Elizabeth Dwoskin for The Washington Post on Viv, a voice assistant by Dag Kittlaus and Adam Cheyer, co-founders of Siri:

“Get me a pizza from Pizz’a Chicago near my office,” one of the engineers said into his smartphone. It was their first real test of Viv, the artificial-intelligence technology that the team had been quietly building for more than a year...

About 40 minutes later - and after a few hiccups when Viv confused the office address - a Pizz’a Chicago driver showed up with four made-to-order pizzas.

The engineers erupted in cheers as the pizzas arrived. They had ordered pizza, from start to finish, without placing a single phone call and without doing a Google search - without any typing at all, actually. Moreover, they did it without downloading an app from Domino’s or Grubhub.

Of course, a pizza is just a pizza. But for Silicon Valley, a seemingly small change in consumer behavior or design can mean a tectonic shift in the commercial order, with ripple effects across an entire economy.

Didn’t know Apple only bought Siri and didn’t hire the guys that made it. Makes me think that Apple bought and implemented Siri too early, so early that that the feature, while heavily advertised as a selling point of the iPhone 4S, was labelled as a beta. Also, consider that Siri wasn’t an in-house development, and that it wasn’t further developed with the direct guidance of its creators.

This paragraph in particular struck me a bit:

Powered by artificial intelligence and unprecedented volumes of data, they could become the portal through which billions of people connect to every service and business on the Internet. It’s a world in which you can order a taxi, make a restaurant reservation and buy movie tickets in one long unbroken conversation — no more typing, searching or even clicking.
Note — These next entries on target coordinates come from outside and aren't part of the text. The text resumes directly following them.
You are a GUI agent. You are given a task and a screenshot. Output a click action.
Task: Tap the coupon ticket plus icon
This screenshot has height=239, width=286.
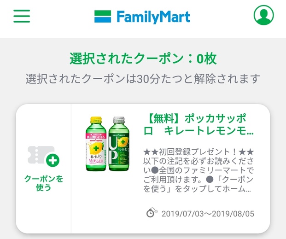pyautogui.click(x=43, y=156)
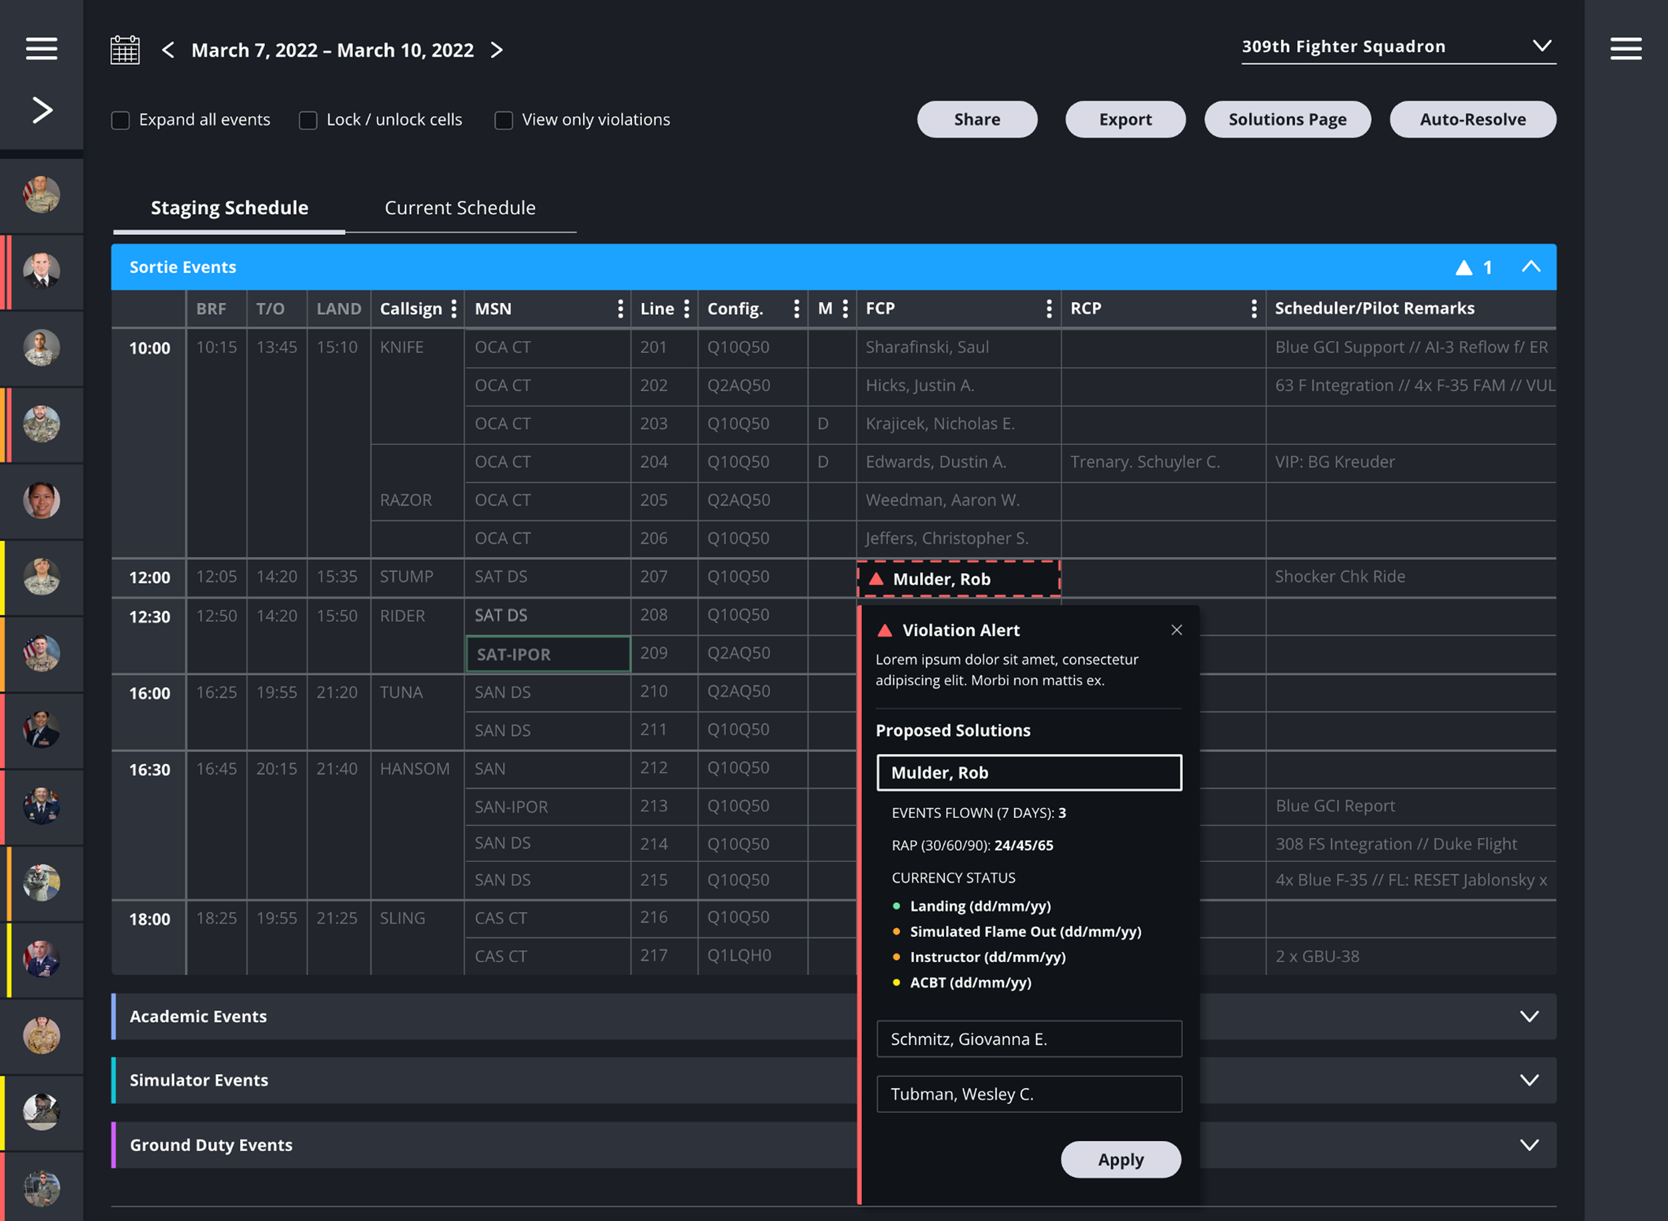Select the Staging Schedule tab

click(x=229, y=208)
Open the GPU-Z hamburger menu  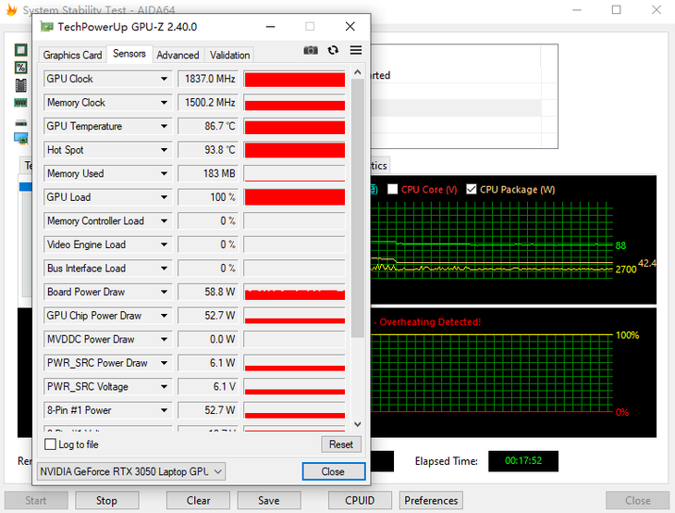pos(356,50)
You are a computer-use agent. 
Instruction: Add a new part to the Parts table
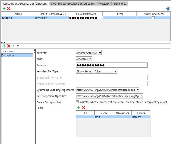79,108
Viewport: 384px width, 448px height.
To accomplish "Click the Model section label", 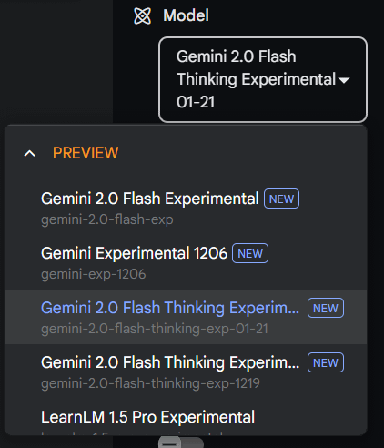I will tap(186, 15).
There’s that word again: data. In an age where online publishing is monopolised by Facebook because of the unending thirst for data, and where large podcasters are now vying for a platform that allows data collection, it’s easy to look at the need for data in other areas of technology quite negatively. As I implied in my recent post about Siri, I think that user data, and a ton of it, is an absolutely necessity for voice assistants to work serviceably, which can’t be said for publishing (at least at first) nor podcasting.

I think Kittlaus and Cheyer, among others developing better voice assistants and services, will need to be much more transparent than the data-driven companies of today if they want to create a voice-driven platform for tomorrow.

Here’s a nice bit that speaks a lot as to why voice assistants are increasingly desirable:

Grubhub chief executive Matt Maloney said he rushed to sign up with Viv two years ago, impressed with the idea of allowing consumers to perform different activities without having to toggle between services. “No one has been able to say, ‘I want the movie ticket, and the bottle of wine, and some flowers on the side’ — all in one breath,” he said.

In other words, voice interactivity can transcend the silos that are apps (especially within Apple’s ecosystem) without breaking down the walls that (justifiably) keep them apart.